6. Total Series D Preferred shares of 265,117 represents 259,948 shares held by SRFIX, and 5,169 shares held by SRIX AFF. SRBAIX is the general partner of SRFIX and SRIX AFF, and in that capacity has shared voting and dispositive power over such shares. SRBAIX disclaims beneficial ownership of such shares except to the extent of its pecuniary interest.
7. John V. Jaggers ("Jaggers"), Jon W. Bayless ("Bayless"), Stephen L. Domenik ("Domenik"), Jackie R. Kimzey ("Kimzey"), David J. McLean ("McLean"), John T. Oxaal ("Oxaal") and Nicholas G. Sturiale ("Sturiale") are members of the general partner of SRBAIX, the general partner of SRFIX and SRIX AFF, and as members are deemed to have shared voting and dispositive power of the shares and disclaim beneficial ownership of these shares except to the extent of his proportionate interest in these shares. Jaggers, Bayless, Domenik, Kimzey, McLean, Oxaal, Schuele and Sturiale are directors of SRBMC and are deemed to have shared voting and dispositive power of these shares and disclaim beneficial ownership with no pecuniary interest in these shares.
8. Jaggers, Bayless, Domenik, Kimzey, McLean, Oxaal, Schuele, and Sturiale are members of the general partner of SRBAIX, the general partner of SRFIX and SRIX AFF, and as members are deemed to have shared voting and dispositive power of these shares and disclaim beneficial ownership of these shares except to the extent of his proportionate interest in these shares.

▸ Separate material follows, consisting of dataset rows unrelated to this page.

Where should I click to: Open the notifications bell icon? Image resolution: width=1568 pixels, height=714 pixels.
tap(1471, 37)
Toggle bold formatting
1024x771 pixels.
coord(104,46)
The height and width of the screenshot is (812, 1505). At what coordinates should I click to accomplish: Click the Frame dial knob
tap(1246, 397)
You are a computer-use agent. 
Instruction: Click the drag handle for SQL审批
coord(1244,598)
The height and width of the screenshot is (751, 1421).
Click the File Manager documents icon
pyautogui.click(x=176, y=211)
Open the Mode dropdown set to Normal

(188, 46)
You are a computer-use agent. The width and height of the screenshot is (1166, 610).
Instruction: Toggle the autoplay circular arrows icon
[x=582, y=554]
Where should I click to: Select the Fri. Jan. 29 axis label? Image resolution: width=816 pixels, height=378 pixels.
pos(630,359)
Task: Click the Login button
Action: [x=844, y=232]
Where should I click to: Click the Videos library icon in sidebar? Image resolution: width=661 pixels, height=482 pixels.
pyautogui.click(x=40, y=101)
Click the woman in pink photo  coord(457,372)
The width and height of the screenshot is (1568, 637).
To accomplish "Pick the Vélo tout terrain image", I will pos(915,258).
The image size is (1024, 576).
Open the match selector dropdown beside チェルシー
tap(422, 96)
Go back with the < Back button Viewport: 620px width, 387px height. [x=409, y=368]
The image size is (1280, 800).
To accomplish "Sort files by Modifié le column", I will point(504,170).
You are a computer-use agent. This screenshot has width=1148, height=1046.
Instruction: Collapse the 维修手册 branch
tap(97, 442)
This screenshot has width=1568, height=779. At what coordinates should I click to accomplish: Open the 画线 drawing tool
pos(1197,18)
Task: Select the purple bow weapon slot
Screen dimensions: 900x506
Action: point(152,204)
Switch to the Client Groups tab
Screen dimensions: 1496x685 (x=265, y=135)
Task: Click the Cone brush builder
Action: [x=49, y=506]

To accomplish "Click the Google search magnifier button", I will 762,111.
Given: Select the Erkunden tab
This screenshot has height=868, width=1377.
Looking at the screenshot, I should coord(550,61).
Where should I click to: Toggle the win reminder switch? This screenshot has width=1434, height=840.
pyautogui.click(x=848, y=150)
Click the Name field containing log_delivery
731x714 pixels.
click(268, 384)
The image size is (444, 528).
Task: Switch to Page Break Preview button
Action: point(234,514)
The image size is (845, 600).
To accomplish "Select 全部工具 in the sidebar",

John V. Jaggers 05/15/2014
John V. Jaggers, As Attorney-In-Fact For Jon W. Bayless 05/15/2014
John V. Jaggers, As Attorney-In-Fact For Stephen L. Domenik 05/15/2014
John V. Jaggers, As Attorney-In-Fact For Jackie R. Kimzey 05/15/2014
John V. Jaggers, As Attorney-In-Fact For David J. McLean 05/15/2014
John V. Jaggers, As Attorney-In-Fact For John T. Oxaal 05/15/2014
John V. Jaggers, As Attorney-In-Fact For Alan R. Schuele 05/15/2014
John V. Jaggers, As Attorney-In-Fact For Nicholas G. Sturiale 05/15/2014
** Signature of Reporting Person Date
Reminder: Report on a separate line for each class of securities beneficially owned directly or indirectly.
* If the form is filed by more than one reporting person, see Instruction 4 (b)(v).
** Intentional misstatements or omissions of facts constitute Federal Criminal Violations See 18 U.S.C. 1001 and 15 U.S.C. 78ff(a).